**SUPPLIED DATA:**
▶
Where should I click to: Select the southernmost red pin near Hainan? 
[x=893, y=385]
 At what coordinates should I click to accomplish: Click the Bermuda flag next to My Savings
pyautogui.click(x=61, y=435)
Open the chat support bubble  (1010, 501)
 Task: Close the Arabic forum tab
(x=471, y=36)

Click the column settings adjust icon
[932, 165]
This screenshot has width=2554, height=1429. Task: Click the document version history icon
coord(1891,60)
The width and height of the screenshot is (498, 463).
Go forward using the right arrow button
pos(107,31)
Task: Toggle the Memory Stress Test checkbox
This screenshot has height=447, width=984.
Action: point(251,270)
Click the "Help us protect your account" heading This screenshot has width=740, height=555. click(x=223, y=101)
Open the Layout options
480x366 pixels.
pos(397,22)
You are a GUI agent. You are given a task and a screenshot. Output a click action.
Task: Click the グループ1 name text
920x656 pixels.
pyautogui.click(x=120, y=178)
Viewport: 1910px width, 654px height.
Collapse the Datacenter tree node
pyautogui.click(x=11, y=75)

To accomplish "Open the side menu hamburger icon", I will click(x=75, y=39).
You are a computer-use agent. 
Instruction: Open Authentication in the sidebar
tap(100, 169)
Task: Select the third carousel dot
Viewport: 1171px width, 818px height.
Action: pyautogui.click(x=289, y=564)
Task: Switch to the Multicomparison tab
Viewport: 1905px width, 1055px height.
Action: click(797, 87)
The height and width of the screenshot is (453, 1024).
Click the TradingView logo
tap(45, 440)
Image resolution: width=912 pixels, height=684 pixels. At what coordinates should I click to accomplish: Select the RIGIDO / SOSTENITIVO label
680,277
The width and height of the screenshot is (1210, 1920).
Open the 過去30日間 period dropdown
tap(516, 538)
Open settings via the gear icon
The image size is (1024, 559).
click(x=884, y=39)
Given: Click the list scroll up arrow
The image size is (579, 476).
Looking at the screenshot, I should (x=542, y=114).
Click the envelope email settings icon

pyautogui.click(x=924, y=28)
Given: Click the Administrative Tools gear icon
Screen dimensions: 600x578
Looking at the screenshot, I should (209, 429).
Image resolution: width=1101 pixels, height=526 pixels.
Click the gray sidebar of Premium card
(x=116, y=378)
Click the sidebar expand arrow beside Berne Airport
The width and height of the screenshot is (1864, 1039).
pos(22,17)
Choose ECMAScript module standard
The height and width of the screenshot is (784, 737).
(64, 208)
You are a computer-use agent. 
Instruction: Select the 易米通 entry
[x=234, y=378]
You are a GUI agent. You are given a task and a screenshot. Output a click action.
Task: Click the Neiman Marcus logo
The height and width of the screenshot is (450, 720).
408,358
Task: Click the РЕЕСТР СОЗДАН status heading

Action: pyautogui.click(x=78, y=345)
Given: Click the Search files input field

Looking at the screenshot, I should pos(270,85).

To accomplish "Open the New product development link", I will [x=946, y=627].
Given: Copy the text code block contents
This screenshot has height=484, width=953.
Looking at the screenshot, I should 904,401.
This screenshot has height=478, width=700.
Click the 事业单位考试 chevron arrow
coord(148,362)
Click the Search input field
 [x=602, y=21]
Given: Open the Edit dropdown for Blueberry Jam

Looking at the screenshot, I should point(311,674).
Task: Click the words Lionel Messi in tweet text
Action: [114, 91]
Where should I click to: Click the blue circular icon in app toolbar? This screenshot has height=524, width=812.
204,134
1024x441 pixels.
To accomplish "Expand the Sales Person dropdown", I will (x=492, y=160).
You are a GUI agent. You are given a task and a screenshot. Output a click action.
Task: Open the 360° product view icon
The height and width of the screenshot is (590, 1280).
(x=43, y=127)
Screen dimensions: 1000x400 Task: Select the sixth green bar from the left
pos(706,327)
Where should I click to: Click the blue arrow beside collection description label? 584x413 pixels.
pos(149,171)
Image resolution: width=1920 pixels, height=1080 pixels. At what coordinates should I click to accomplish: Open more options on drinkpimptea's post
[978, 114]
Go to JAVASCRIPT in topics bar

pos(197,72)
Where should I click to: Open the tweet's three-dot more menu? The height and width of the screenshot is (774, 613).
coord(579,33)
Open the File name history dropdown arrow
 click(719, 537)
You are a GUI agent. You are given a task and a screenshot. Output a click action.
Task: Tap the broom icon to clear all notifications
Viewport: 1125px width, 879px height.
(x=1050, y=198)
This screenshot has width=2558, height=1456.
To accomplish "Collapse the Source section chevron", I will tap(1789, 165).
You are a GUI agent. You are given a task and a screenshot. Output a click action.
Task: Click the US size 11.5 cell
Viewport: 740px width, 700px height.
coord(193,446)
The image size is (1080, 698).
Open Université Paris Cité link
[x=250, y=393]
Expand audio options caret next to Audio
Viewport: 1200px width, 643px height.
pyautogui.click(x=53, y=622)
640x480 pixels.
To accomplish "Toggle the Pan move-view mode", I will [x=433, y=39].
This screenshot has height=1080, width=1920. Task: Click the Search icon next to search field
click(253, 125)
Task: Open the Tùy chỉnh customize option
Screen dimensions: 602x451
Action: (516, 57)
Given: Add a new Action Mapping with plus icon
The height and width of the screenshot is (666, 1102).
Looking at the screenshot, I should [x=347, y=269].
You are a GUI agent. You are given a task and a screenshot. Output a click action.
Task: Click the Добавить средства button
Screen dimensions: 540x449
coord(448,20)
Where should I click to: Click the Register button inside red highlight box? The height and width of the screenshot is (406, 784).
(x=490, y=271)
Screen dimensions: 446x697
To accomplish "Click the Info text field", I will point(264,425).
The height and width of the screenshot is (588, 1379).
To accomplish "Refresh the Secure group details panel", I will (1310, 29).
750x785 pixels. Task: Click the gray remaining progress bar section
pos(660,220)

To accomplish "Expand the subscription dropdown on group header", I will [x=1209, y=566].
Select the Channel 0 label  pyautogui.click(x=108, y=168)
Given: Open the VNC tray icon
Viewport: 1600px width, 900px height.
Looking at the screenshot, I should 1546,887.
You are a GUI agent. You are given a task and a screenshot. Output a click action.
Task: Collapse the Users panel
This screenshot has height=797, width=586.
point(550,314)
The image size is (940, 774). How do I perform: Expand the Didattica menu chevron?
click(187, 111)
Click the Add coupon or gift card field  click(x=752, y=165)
◀
Scan the records for the word "product". Copy each line where it turns up.

**ANSWER:**
To accomplish "Open the New product development link", I will [x=946, y=627].
Task: Open the 360° product view icon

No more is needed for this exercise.